If God revealed that the older should serve the younger, then the birthright and blessing never belonged to Esau in the first place. Jacob and Rebekah were merely using covert means to reclaim what rightfully belonged to Jacob.
Genesis 27:37 And Isaac answered and said unto Esau, Behold, I have made him thy lord, and all his brethren have I given to him for servants; and with corn and wine have I sustained him: and what shall I do now unto thee, my son?
Isaac says, I cannot reverse what has been done.
Genesis 27:38 And Esau said unto his father, Hast thou but one blessing, my father? bless me, even me also, O my father. And Esau lifted up his voice, and wept.
Genesis 27:39 And Isaac his father answered and said unto him, Behold, thy dwelling shall be the fatness of the earth, and of the dew of heaven from above;
Genesis 27:40 And by thy sword shalt thou live, and shalt serve thy brother; and it shall come to pass when thou shalt have the dominion, that thou shalt break his yoke from off thy neck.
Eventually the Edomites would be free. How did Isaac know all of this?
Genesis 27:41 And Esau hated Jacob because of the blessing wherewith his father blessed him: and Esau said in his heart, The days of mourning for my father are at hand; then will I slay my brother Jacob.
Esau’s hatred of his brother Jacob reminds me of Cain’s hatred of Abel.
Genesis 27:42 And these words of Esau her elder son were told to Rebekah: and she sent and called Jacob her younger son, and said unto him, Behold, thy brother Esau, as touching thee, doth comfort himself, purposing to kill thee.
Genesis 27:43 Now therefore, my son, obey my voice; and arise, flee thou to Laban my brother to Haran;
Genesis 27:44 And tarry with him a few days, until thy brother's fury turn away;
Genesis 27:45 Until thy brother's anger turn away from thee, and he forget that which thou hast done to him: then I will send, and fetch thee from thence: why should I be deprived also of you both in one day?
Time is a great healer.
Genesis 27:46 And Rebekah said to Isaac, I am weary of my life because of the daughters of Heth: if Jacob take a wife of the daughters of Heth, such as these which are of the daughters of the land, what good shall my life do me?

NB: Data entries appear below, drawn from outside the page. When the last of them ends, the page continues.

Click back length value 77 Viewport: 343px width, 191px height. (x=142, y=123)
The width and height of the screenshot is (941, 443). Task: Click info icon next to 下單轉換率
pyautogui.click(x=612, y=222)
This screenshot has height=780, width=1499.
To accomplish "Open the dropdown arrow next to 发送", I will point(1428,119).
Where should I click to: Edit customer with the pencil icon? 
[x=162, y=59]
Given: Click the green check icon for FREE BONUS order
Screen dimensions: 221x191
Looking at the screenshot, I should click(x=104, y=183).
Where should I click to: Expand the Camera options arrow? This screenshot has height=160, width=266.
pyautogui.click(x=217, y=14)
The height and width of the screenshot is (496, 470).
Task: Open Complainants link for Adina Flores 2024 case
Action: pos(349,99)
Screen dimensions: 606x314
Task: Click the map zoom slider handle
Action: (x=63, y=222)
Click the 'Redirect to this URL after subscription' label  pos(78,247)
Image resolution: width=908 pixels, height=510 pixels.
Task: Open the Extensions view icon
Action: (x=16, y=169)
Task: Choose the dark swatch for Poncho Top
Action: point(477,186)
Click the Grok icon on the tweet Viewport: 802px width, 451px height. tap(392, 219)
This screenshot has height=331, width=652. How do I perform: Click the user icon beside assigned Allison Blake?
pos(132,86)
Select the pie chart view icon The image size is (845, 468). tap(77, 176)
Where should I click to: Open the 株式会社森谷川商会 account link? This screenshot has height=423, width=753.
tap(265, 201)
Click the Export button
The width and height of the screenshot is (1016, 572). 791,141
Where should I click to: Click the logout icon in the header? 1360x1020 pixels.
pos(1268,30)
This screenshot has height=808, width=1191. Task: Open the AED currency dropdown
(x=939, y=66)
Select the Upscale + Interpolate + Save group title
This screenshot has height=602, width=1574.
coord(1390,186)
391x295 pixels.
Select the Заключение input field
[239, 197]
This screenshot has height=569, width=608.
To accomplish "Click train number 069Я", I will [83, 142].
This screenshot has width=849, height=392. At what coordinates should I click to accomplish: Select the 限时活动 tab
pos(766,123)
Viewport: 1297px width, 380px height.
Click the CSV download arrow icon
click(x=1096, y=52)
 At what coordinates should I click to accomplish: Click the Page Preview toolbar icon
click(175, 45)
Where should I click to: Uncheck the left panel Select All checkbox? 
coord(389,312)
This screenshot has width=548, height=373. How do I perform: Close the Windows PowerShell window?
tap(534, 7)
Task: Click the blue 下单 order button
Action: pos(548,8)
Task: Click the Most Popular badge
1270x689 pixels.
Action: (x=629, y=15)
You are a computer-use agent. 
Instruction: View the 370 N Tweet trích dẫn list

The daughters of Heth were pagan Canaanites. Rebekah fears that if Jacob marries one of them, like Esau did, then everything she had lived for will be flushed down the toilet by these godless women.
By today’s standards Rebekah would be called a xenophobe and a racist. How dare she not accept those Canaanite women into her family! What’s she afraid of?
In conclusion. Biblical birthrights and blessings are very important and should not be handed down to those who would squander or waste them. As in the case of Esau. Had the blessing gone to him it would have been a total waste because Esau was a carnal unspiritual man unfit to receive such a blessing. Just as the modern-day leftists are unfit to be responsible for the blessings our forefathers passed down to us. We, like Rebekah and Jacob, should do everything in our power to keep them out of power. At times even use unconventional methods like Rebekah did to safeguard our blessings, and to keep them out of the wrong hands.
Had Rebekah just sat back and allowed Isaac to bless Esau that would have had terrible consequences. I think she is the hero of this chapter. Could God have made sure Jacob got the blessing another way? Sure, I suppose. God can do anything. But at times God uses people to employ unconventional methods to make sure His will comes to pass. People like Rebekah, Samson, Ehud, Gideon, and many more.
In fact, I wouldn’t be surprised if we have some of those kinds of people in our military, CIA, NSA, and FBI helping to expose the Deep State. Something to think about.
Bottom line. America doesn’t belong to the liberal left. This great nation belongs to us. Let us love our blessing enough to do what it takes to keep it.